Reduces token costs by up to 90% by leveraging Anthropic's 0.1x cost for cache reads.
Features four specialized modes—BugFix, Refactor, File Tracking, and Conversation Freeze—to optimize different coding workflows.
Provides observability tools that track hit rates and cumulative savings, which are not natively exposed in standard clients.
Designed for developers building custom applications with the Anthropic SDK rather than just standard Claude Code users.
Compatible with any MCP-compliant client such as Cursor, Windsurf, and Zed via a simple npm installation.

Sentiment

The community is strongly dismissive. There is near-consensus that this plugin solves a non-problem, since Anthropic's native auto-caching already handles what the plugin claims to automate.

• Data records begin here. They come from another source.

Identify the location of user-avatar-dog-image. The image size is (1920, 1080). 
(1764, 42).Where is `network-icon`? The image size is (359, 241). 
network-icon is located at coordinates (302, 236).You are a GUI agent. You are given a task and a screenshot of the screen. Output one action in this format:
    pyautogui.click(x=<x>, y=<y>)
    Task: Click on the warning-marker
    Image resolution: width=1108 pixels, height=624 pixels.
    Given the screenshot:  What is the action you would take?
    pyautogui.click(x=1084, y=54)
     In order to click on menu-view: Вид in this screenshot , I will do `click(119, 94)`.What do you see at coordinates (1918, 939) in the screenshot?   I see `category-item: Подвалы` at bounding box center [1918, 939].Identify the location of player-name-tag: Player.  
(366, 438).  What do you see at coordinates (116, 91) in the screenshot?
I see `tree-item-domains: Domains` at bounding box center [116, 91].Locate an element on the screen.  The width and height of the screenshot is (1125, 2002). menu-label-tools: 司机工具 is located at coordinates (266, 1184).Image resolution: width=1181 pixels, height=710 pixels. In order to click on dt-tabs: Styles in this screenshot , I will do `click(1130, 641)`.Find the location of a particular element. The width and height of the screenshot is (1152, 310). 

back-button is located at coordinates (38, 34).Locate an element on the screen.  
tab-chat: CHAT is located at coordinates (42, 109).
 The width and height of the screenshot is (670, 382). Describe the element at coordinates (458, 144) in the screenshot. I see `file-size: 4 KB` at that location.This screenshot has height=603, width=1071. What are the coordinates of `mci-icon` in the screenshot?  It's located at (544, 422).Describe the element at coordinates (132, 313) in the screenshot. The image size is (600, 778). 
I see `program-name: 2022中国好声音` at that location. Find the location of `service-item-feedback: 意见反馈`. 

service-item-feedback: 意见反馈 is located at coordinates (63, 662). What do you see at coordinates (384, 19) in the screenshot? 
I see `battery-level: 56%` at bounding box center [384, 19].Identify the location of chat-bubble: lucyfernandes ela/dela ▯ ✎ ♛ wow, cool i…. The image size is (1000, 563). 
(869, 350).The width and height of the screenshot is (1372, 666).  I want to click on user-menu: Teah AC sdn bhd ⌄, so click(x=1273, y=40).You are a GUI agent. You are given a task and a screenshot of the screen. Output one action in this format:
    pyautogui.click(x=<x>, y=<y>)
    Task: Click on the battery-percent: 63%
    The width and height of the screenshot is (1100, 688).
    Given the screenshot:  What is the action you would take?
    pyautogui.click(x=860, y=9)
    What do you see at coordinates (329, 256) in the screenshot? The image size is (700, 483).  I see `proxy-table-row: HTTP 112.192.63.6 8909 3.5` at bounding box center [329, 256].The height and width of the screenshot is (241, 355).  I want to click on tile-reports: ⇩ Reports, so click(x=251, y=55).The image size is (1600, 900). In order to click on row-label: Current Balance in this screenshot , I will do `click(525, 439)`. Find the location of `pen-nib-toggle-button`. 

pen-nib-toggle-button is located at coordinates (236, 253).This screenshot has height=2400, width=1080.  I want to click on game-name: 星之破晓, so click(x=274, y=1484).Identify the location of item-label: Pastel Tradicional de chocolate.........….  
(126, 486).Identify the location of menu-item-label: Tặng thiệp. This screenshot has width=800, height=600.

The few defenders point to observability features and the API-vs-Claude-Code distinction, but these arguments gain little traction.

In Agreement

The plugin provides observability features like cache hit rates and savings visibility that the raw Anthropic API and Claude Code do not expose, which could still have value for developers building custom agents.
There is a legitimate distinction between Claude Code's built-in caching and the API-level caching this plugin targets — many commenters conflate the two, and developers making raw SDK calls may still benefit from automated breakpoint placement.

Opposed

Anthropic's auto-caching feature with cache_control ephemeral has already solved automatic breakpoint placement, making this plugin redundant — a fact the tool's own FAQ acknowledges.
An MCP server is the wrong abstraction for cache management because it requires an LLM to invoke a tool call before sending a request, adding unnecessary overhead at the wrong level.
The tool appears to be dead on arrival, with a domain registered just the day before the HN post, raising questions about the project's legitimacy and longevity.
The problem itself is trivial to solve — you just set your preferred cache level on the last message and Anthropic handles the rest automatically.